La commission chargée du traitement des demandes de permis de construire modificatif ou de certificats de conformité à titre de régularisation est créée selon le cas par arrêté du président de l’assemblée populaire communale ou du wali.Le dossier de demande de permis de construire modificatif ou de certificat de conformité à titre de régularisation est déposé auprès des services de l’urbanisme de la commune du lieu de la construction.Le service de l’urbanisme de la commune transmet le dossier complet au guichet unique.La décision prise par le guichet unique peut comporter un avis favorable, un avis favorable sous réserves ou un avis défavorable.Cette décision est notifiée au demandeur par le président de l’assemblée populaire communale.
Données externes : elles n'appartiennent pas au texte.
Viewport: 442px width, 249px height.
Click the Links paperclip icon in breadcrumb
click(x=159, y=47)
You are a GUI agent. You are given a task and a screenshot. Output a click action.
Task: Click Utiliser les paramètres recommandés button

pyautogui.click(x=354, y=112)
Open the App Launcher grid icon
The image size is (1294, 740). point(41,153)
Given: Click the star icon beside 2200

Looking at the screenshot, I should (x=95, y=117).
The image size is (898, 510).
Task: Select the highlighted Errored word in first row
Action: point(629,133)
Dans le cas d’un avis favorable et après avoir payé l’amende due à la trésorerie communale, un arrêté portant permis de construire modificatif ou un arrêté portant certificat de conformité à titre de régularisation est établi suivant le cas par le président de l’APC ,le wali ou le ministre chargé de l’urbanisme.Dans le cas d’un avis favorable sous réserves et après constat par la commission de la levée des réserves et après paiement de l’amende due,l’arrêté portant permis de construire modificatif ou l’arrêté portant certificat de conformité à titre de régularisation est délivré par la même autorité.Dans le cas d’un avis défavorable, le président de l’APC, le wali ou le ministre chargé de l’urbanisme rendra un arrêté dans ce sens.Le demandeur peut introduire un recours devant la juridiction administrative compétente tendant à l’annulation de cet arrêté. Ce recours devant la juridiction administrative doit être introduit dans un délai de 4 mois à compter de la notification de l’arrêté à la personne concernée sous peine de rejet du recours.